### DIRECTION
Copy out word for word the lines of the items starting with the line that contains "Task: Switch billing to Monthly" and going on through the line that contains "The height and width of the screenshot is (653, 819).".

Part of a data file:
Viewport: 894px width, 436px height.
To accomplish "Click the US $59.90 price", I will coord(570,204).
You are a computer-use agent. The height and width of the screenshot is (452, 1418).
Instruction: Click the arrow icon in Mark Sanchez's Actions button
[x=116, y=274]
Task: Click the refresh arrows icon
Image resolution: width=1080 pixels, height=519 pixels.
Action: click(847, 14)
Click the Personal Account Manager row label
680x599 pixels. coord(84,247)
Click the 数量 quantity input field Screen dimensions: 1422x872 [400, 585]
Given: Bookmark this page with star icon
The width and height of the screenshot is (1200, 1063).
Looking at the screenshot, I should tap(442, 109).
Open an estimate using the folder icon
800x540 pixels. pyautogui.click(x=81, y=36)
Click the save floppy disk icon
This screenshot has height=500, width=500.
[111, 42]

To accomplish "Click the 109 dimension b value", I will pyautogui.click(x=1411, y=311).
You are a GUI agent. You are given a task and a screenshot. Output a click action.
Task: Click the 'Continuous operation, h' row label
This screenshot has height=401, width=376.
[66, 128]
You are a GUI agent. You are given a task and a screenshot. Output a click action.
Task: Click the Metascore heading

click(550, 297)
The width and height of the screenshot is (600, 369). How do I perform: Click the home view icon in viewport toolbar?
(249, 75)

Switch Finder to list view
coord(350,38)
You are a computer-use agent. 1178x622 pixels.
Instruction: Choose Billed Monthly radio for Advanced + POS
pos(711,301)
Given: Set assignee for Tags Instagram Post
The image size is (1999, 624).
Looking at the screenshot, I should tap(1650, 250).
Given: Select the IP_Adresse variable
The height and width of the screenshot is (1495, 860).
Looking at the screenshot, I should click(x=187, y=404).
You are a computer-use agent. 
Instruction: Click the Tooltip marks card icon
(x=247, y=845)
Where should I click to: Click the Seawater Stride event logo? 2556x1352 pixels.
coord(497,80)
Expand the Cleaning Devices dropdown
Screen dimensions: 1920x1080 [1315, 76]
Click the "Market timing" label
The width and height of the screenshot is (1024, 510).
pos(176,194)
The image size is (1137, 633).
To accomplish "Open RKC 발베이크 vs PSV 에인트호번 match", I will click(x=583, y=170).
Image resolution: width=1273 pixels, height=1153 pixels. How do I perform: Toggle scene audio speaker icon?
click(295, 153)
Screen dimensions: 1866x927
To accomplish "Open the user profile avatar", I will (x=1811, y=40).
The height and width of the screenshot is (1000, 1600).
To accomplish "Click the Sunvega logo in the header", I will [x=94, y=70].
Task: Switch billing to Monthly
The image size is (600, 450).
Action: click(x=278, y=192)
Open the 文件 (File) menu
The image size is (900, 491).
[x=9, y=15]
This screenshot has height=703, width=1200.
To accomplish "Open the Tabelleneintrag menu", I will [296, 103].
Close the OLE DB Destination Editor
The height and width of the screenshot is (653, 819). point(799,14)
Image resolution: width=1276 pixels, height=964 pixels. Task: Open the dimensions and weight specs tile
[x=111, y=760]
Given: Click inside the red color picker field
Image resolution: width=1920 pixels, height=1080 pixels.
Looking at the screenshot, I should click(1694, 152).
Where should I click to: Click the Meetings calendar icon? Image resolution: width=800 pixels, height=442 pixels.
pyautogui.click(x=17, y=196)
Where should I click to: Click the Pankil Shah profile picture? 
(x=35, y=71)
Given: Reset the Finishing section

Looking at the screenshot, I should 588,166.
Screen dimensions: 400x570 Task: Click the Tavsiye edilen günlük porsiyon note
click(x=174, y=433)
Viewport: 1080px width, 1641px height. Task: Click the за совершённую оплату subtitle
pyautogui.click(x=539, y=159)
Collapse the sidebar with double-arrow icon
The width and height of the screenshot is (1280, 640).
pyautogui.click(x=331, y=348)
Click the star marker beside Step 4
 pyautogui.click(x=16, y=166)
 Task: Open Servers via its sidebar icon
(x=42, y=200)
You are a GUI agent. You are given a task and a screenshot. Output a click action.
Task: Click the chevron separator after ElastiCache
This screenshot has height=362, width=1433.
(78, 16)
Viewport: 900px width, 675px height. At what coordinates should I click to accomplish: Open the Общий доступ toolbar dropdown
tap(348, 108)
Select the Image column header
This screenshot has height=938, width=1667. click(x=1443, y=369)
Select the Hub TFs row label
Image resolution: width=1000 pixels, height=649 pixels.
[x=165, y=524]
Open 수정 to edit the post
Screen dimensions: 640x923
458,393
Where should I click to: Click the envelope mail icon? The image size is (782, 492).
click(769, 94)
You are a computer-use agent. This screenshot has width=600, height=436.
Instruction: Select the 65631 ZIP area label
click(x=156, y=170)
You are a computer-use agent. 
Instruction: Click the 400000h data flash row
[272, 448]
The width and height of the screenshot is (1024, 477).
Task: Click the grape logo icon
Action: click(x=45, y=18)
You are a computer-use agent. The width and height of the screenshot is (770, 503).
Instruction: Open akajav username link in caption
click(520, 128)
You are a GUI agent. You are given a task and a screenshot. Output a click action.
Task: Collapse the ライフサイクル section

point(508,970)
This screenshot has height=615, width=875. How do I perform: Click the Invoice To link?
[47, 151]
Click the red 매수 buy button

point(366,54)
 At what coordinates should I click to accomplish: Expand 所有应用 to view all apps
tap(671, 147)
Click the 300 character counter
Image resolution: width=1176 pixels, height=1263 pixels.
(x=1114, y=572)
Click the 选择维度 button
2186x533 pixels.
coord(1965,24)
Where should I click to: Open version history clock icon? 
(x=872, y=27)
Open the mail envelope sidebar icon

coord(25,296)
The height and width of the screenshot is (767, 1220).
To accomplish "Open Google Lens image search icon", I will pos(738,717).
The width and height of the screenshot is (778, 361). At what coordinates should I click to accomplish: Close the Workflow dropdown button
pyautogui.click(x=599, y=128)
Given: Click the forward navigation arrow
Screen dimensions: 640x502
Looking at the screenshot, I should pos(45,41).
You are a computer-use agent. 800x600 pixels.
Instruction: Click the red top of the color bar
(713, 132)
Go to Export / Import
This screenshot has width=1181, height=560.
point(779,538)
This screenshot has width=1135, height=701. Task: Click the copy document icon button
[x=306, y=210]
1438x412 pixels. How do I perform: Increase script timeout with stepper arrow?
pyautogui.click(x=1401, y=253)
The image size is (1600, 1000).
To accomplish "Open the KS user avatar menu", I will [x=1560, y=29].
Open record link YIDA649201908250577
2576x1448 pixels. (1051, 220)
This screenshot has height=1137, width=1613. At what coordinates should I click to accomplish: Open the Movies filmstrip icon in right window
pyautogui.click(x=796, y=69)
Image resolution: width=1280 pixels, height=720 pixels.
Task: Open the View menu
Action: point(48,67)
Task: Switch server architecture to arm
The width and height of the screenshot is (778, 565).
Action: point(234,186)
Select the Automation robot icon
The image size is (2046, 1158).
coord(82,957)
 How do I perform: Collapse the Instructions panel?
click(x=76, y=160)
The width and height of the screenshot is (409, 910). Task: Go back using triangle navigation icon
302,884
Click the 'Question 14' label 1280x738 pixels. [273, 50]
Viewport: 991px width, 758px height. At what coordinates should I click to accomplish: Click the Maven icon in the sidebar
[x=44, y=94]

### CORRECT ANSWER
Task: Switch billing to Monthly
The image size is (600, 450).
Action: click(x=278, y=192)
Open the 文件 (File) menu
The image size is (900, 491).
[x=9, y=15]
This screenshot has height=703, width=1200.
To accomplish "Open the Tabelleneintrag menu", I will [296, 103].
Close the OLE DB Destination Editor
The height and width of the screenshot is (653, 819). point(799,14)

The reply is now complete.